At Cisco Meraki, fostering relationships with our customers and partners based on trust is of the utmost importance. We believe privacy is a fundamental right, and the privacy and security of our customers and partners is always Cisco Meraki’s top priority.
On July 16, 2020, in what has come to be known as the “Schrems II decision,” the Court of Justice of the European Union (CJEU) invalidated the EU-US Privacy Shield framework as a valid mechanism to transfer personal data from the EU to the USA in compliance with EU data protection laws. Cisco Meraki has implemented substantial additional safeguards to protect customer and partner data and enable seamless, cross-border data transfers in accordance with current EU privacy requirements.
Background on Privacy Shield and other approved data transfer mechanisms
Prior to this ruling, there were three approved mechanisms permitting the lawful transfer of personal data from the EU to the U.S.:
- EU-US Privacy Shield
- EU Standard Contractual Clauses (A/K/A standard data protection clauses)
- Binding Corporate Rules
Cisco Meraki adheres to the standards of all three transfer mechanisms, in order to ensure the protection of our customer’s and partner’s data, and remain in compliance with EU data protection requirements.
The EU-US Privacy Shield is a framework designed by the U.S. Department of Commerce and the European Commission. This framework previously provided participating U.S. companies a means of establishing that their data protection measures were sufficiently adequate to permit lawful transfers of personal data from the EU to the U.S. Cisco Meraki is presently a covered entity under Cisco Systems, Inc.’s Privacy Shield certification. All companies certifying to compliance with Privacy Shield must continue to adhere to the framework’s data protection requirements, which presently remain enforceable under U.S. law.

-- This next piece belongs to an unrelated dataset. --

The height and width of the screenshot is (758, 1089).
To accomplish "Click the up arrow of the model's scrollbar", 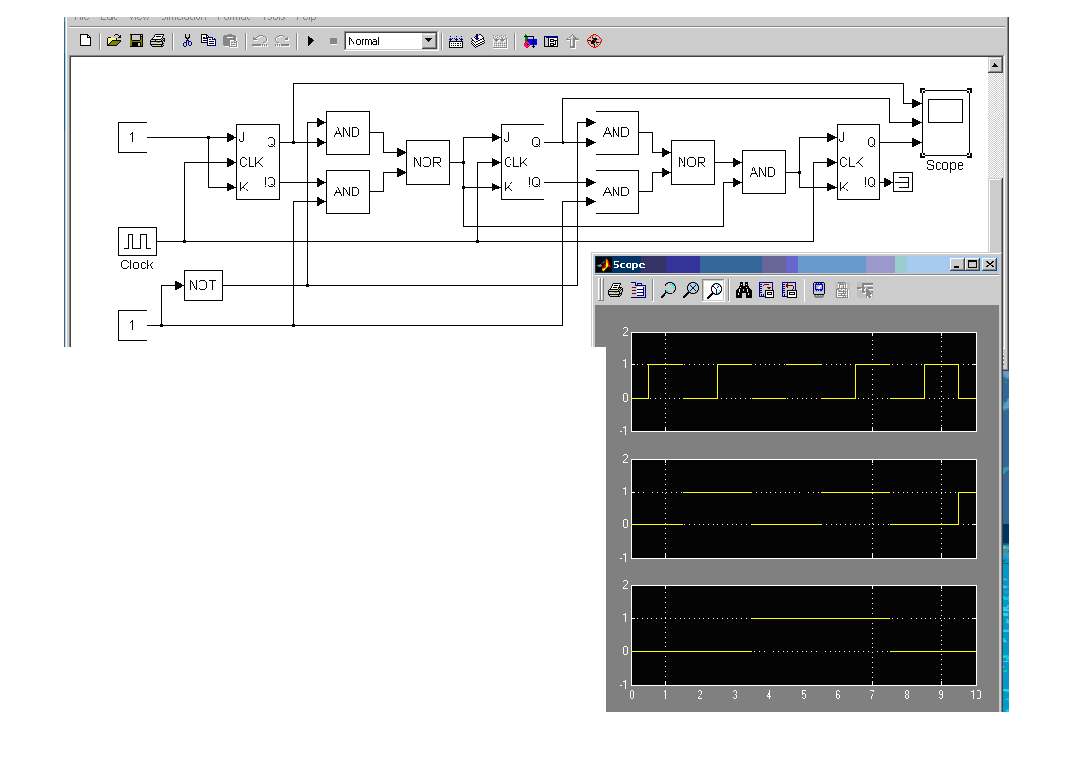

The Standard Contractual Clauses (SCCs) are specific contractual commitments approved by the European Commission. If adopted in an agreement between a sender of personal data in the EU and a receiver outside the EU or European Economic Area (EEA), SCCs serve as an appropriate safeguard to permit the lawful transfer of personal data between these two parties. The Schrems II decision reaffirms the importance of the SCCs as an essential safeguard for secure international data transfers in the interest of European individuals and businesses. Cisco Meraki and our customers can enter into SCCs through the Cisco Meraki EU Data Processing Addendum, outlined below.
Binding Corporate Rules (BCRs) are legally binding data protection policies, adopted typically by large, multinational companies, or groups of related companies, with a presence in the EEA, allowing intra-organizational transfers of personal data outside the EEA. BCRs must include general data protection principles, and must be enforceable to ensure appropriate safeguards for data transfers. Cisco’s Binding Corporate Rules, which have been approved by applicable Data Protection Authorities, include Cisco Meraki and ensure a high degree of data protection across the organization.
But how can I be sure Cisco Meraki sufficiently protects my data after Schrems II?
Cisco Meraki is committed to protecting the data that our Customers entrust to our cloud-hosted service. Privacy and security are foundational to the design of all our products and solutions. You can learn more about Cisco Meraki’s systematic approach to data protection, privacy, and security by reviewing our publicly-available list of Technical and Organizational Measures taken to ensure the protection of your data.
Cisco Meraki has always provided our customers with the ability to electronically enter into our Cisco Meraki Data Processing Addendum (DPA). Our DPA outlines Cisco Meraki’s commitments to safely process the data of our European customers. Under the Cisco Meraki DPA, customers can also enter into the SCCs, providing an approved method for secure international data transfers. Furthermore, Cisco’s approved Binding Corporate Rules, cover any international transfer of personal data within the Cisco enterprise where we act as controller (e.g., human resources data, administrative data, billing information, customer relationship management data).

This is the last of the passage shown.